When I was 13 years old I had two summer jobs as a dishwasher and working on a farm. The job as a dishwasher was the worst job I have ever had. It was in a dirty dungeon in the back of a restaurant. Working on a farm was great because I was moving a lot and working outdoors, but it was long hours of really tough work. What I learned from these jobs was the importance of focus and stamina. The work had to be done before I could leave, so I became quite efficient at focusing on one task until it was complete. These skills are important to develop especially as we move more into a time when the susceptibility for distraction is high.

3. What is your passion?

I’m passionate about movement. For me, movement has a few different domains. For example, I believe that diverse physical movement (e.g. exercise) is a smart investment for preserving a healthy self. How we move, reflects how we live. Geographical movement (i.e. travel) provides us with an opportunity for reflection, appreciation, and to gain a greater sense of compassion. Finally, cognitive movement (e.g. reading) avoids stagnation and gives us the opportunity for continuous inner growth that enhances/enriches our interaction with others (e.g. teaching, nature, etc.).

4. What one individual had the greatest impact on you and how?

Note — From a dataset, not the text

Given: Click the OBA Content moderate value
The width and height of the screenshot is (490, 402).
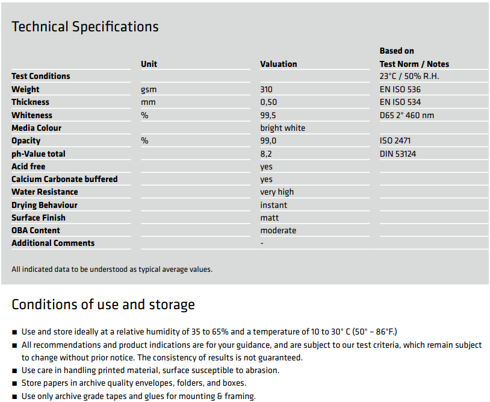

Dr. David Waters was (and still is) a mentor of mine who has had the greatest impact on me. I took two of his classes while completing my doctorate at Purdue University. Dr. Waters is a comparative oncologist and trained veterinarian. At Purdue, Dr. Waters taught a professional skills course that was like no other course I had ever taken. There were three students in the class. On our first day, Dr. Waters gave each of us 12 books. The topic each week revolved around one of the books. We would meet once per week for 5 hours in the back room of a restaurant where we talk about creativity, writing, reading, leadership, and many other important topics. It was a transformational experience. Since starting at Chatham, Dr. Waters and I meet in St. Clairsville, OH about 4 times per summer to discuss a book that we choose to read together. He calls this experience ‘Think and Grow Rich’.

5. What is your favorite thing about working with Chatham students?

I appreciate the opportunity to get to know Chatham students and to see them inspired by what I’m passionate about. This is possible to due to the small class sizes that allows for extensive discourse in the classroom. It’s always a satisfying to be able to see Chatham students apply what is discussed in the classroom towards improving their own life or the lives of loved ones.

Andres Carrillo, Ph.D., is an assistant professor in Chatham University’s Department of Exercise Science. Andres enjoys classical music and taking his daughter to “Mommy and Me” dance classes.